Could you restate exactly the lines that begin at the line with "User's Voice (57, 332)" and end at the final line of the data?
[Opening Extracted information section]
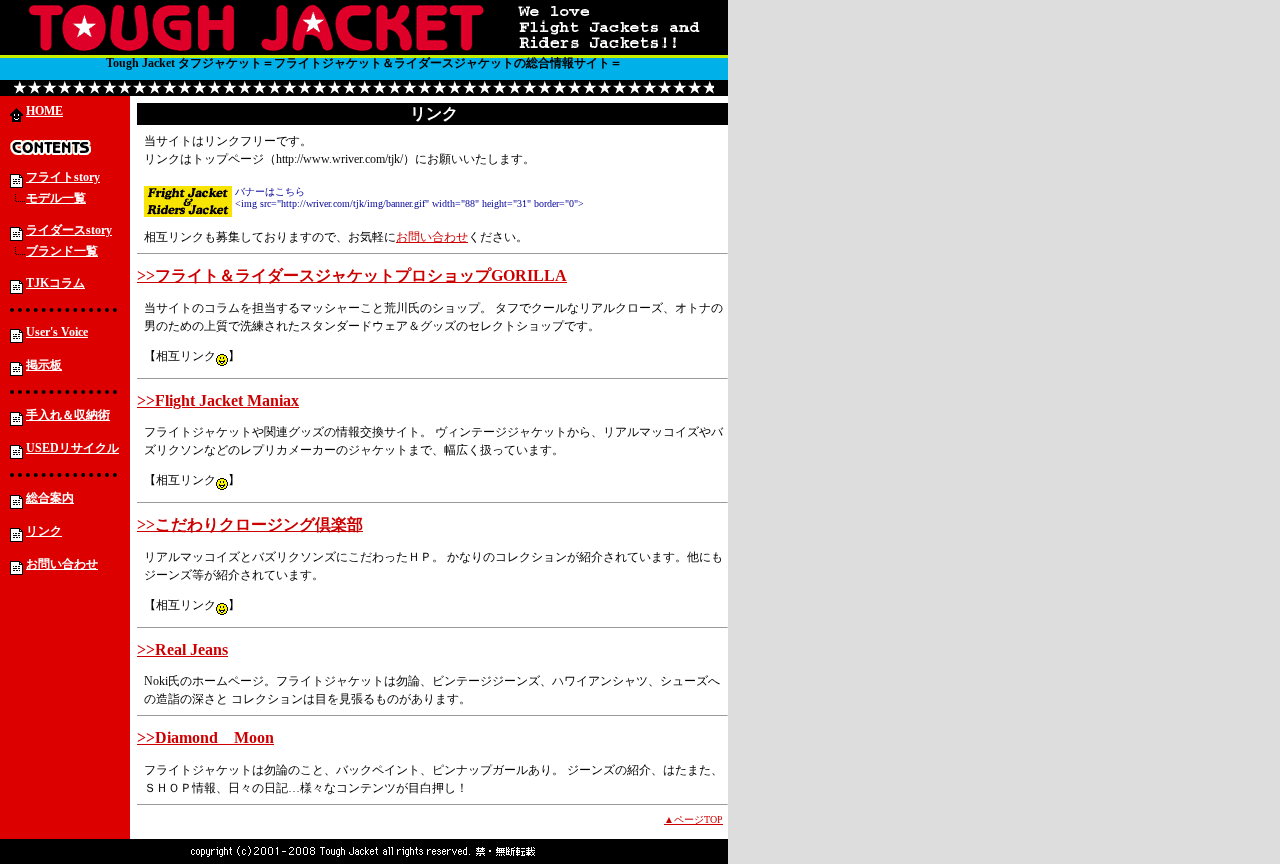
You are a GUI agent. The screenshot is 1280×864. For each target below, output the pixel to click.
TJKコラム (55, 283)
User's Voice (57, 332)
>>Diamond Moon (205, 737)
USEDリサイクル (72, 448)
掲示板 (44, 365)
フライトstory (63, 177)
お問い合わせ (62, 564)
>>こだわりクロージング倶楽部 (250, 524)
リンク (44, 531)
[Closing Extracted information section]
:: Solution for this exercise ::
User's Voice (57, 332)
>>Diamond Moon (205, 737)
USEDリサイクル (72, 448)
掲示板 (44, 365)
フライトstory (63, 177)
お問い合わせ (62, 564)
>>こだわりクロージング倶楽部 (250, 524)
リンク (44, 531)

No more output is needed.